──────── PROVIDED PASSAGE

From the Pyramids and the Roman aqueducts to the steam engine, the spaceship, and the smart phone, engineering is how we have been applying science to create structures and machines and transform the world around us. Engineering at Hanover offers you a rigorous and broad education, emphasizing both analysis and practical skills. You will learn in small classes, engage with supportive faculty members who are committed to your success, conduct research and present your results, gain work experience with our industry partners and have the opportunity to study abroad.

Learning engineering at Hanover College

Our mission:

We offer an excellent grounding in the ideas, skills, and experience of engineering within a liberal arts environment, so that students can succeed in their profession, function across disciplines, provide leadership, and make positive contributions to society.

We emphasize critical thinking and creative problem solving that foster innovation. We challenge our students to collaborate, communicate effectively, complete research projects, and receive career training before graduation.

We cultivate love for lifelong learning as an essential means to thrive in a world of constant change. We encourage students to pursue further studies or careers with confidence and insight, a broad perspective, and a profound appreciation for what makes us human.

Our strengths:

  • You learn in small, dynamic classes one-on-one with experts who unlock your potential and develop your professional skills.
  • You can join a research or work internship (or co-op), and receive academic credit.
  • You expand your horizons through visits and guest lectures by our industry partners.
  • You enjoy the benefit of the integration of engineering with science and the liberal arts. In addition, you may combine engineering with business through our established Business Scholars Program (BSP). There is an increasing US and global demand for broadly educated engineers.

────────────────

**WHAT IS REQUIRED**.
Do these statements agree with the text on engineering at Hanover College? Answer yes or no for each and quote the words that decide it.
1. Students can earn academic credit for a research or work internship.
2. Engineering at Hanover is taught in large lecture classes.
3. Students may combine engineering with business through the Business Scholars Program.
The material that comes next plays no part in this.

──────── MATERIAL PROVIDED

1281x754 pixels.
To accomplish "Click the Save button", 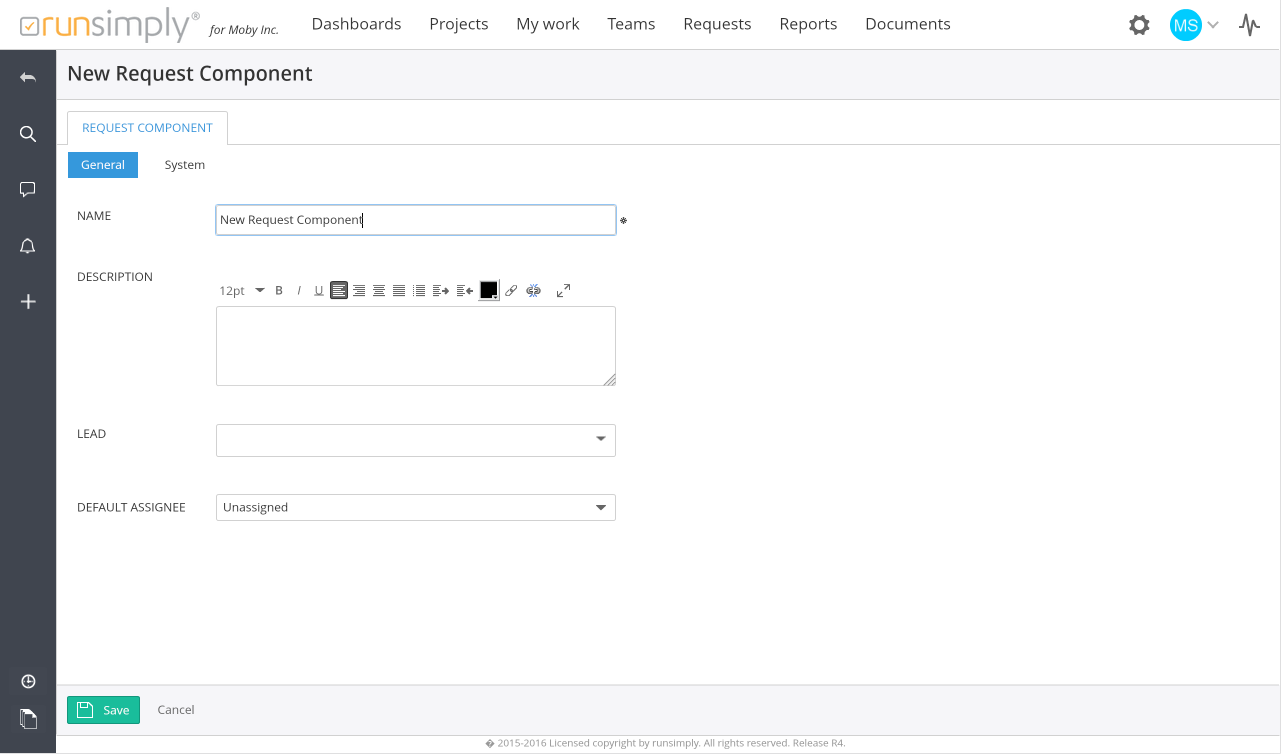I will (104, 710).
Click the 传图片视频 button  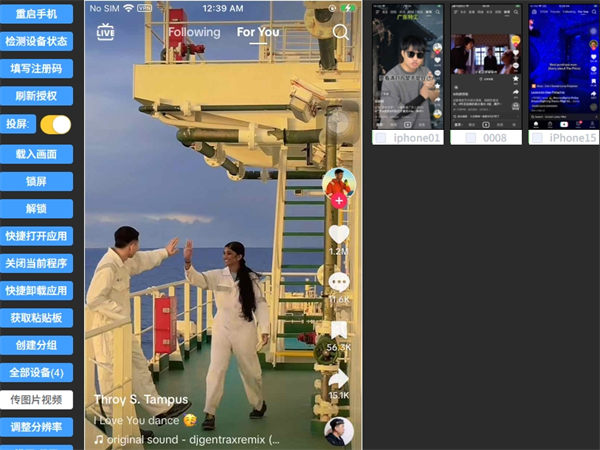point(36,399)
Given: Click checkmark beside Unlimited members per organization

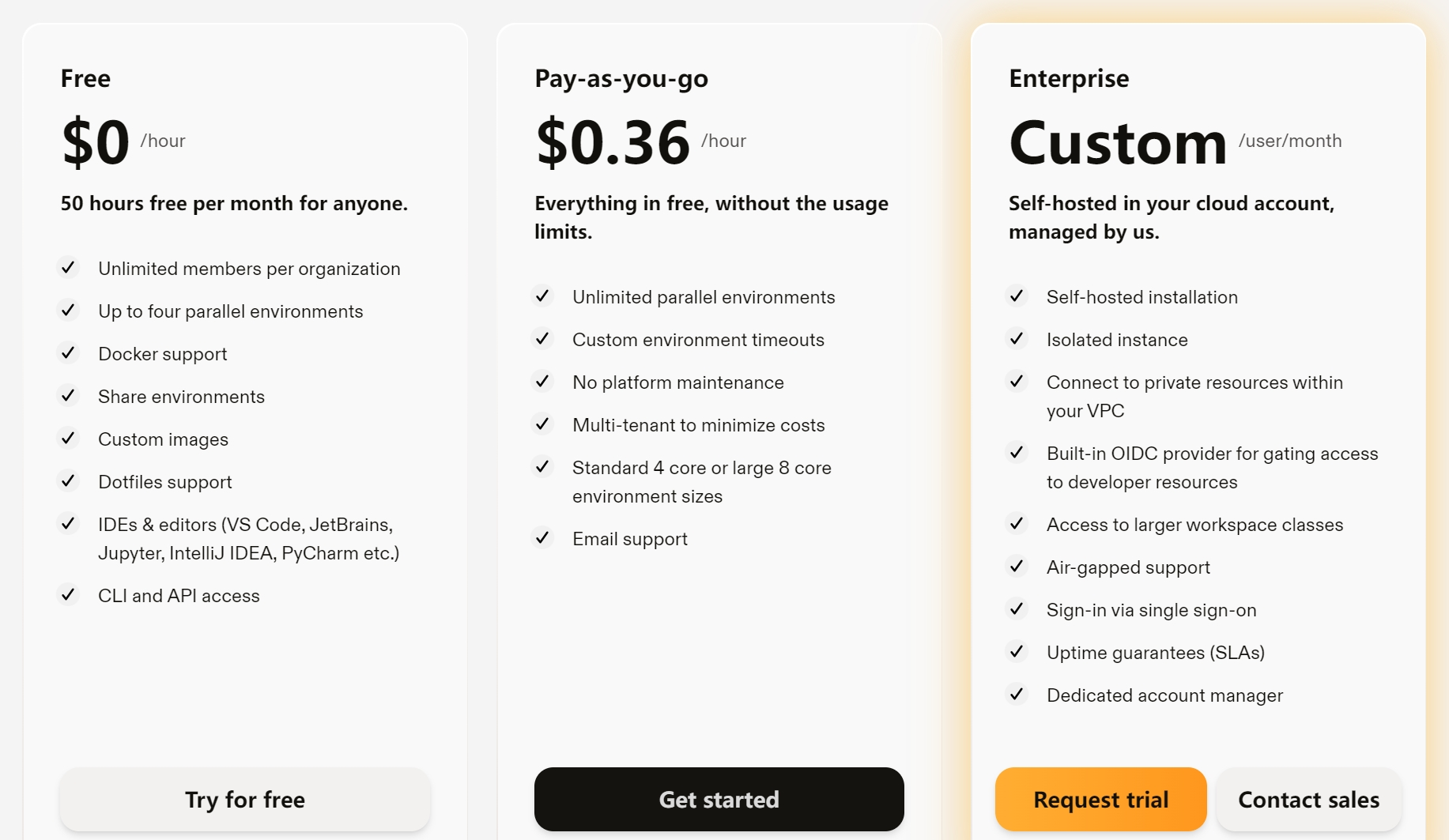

────────────────

**ANSWER FOR THE TASK**.
1. Yes: "You can join a research or work internship (or co-op), and receive academic credit."
2. No: "You will learn in small classes"
3. Yes: "you may combine engineering with business through our established Business Scholars Program (BSP)"